Wann immer der britische Antrag vorliegt – er stellt die unabdingbare Grundlage für das weitere Prozedere zwischen Großbritannien und der Europäischen Union dar. Artikel 50 des EU-Vertrages schreibt eine Frist von zwei Jahren für den Abschluss eines Austrittsverfahrens vor, in dem vor allem die Regelungen für die künftigen wirtschaftlichen und rechtlichen Beziehungen zwischen dem UK und der EU festgelegt werden müssen. Bei diesen Verhandlungen wird der Teufel nicht nur im Detail stecken. Gewichtige politische und formelle Probleme kommen hinzu. Dass eine Verlängerung der Zweijahresfrist die Zustimmung aller EU-Mitgliedstaaten erhält, die einstimmig erfolgen müsste, scheint eher zweifelhaft; schließlich hat Großbritannien aus ihrer Sicht per Volksabstimmung mehrheitlich den Willen bekundet, die Europäische Union verlassen zu wollen. Kommt es innerhalb der zwei Jahre doch zu einem Abkommen, bedarf dieses nicht nur der Zustimmung des Europäischen Parlaments, sondern auch einer qualifizierten Mehrheit im Europäischen Rat.4 Kernpunkte der Verhandlungen werden die Fragen eines freien Waren- und Kapitalverkehrs zwischen UK und EU sein sowie die Personenverkehrsfreiheit. Hier sind Konflikte bereits vorgezeichnet, zumal London auf Ersteres drängt, Letzteres jedoch ablehnt.

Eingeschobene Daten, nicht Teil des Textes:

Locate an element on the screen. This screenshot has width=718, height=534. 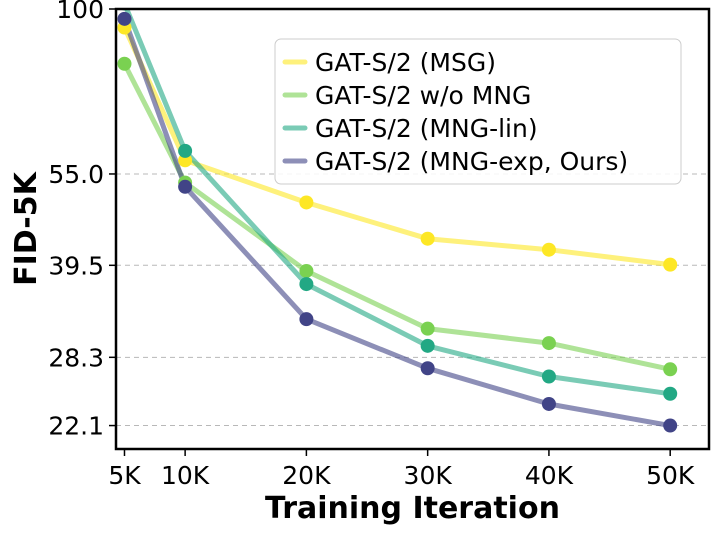
y-tick-label: 55.0 is located at coordinates (76, 174).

Selbst wenn sich Großbritannien vermutlich in einer schlechteren Verhandlungsposition gegenüber der EU befindet, politische Vernunft sollte auf beiden Seiten vorherrschen. Letztlich brauchen beide Seiten auf vielen Ebenen einander. Bundesfinanzminister Wolfgang Schäuble hat es Ende Juli in einem Gespräch mit seinem britischen Amtskollegen Philip Hammond beim G20-Treffen der Finanzminister auf den Punkt gebracht, indem er feststellte: „Wir sind uns natürlich einig, dass wir den Schaden aus dieser Entscheidung so gering wie möglich halten wollen für alle Beteiligten.“5 Es wäre gut, wenn sich alle Beteiligten an diese Maxime halten würden.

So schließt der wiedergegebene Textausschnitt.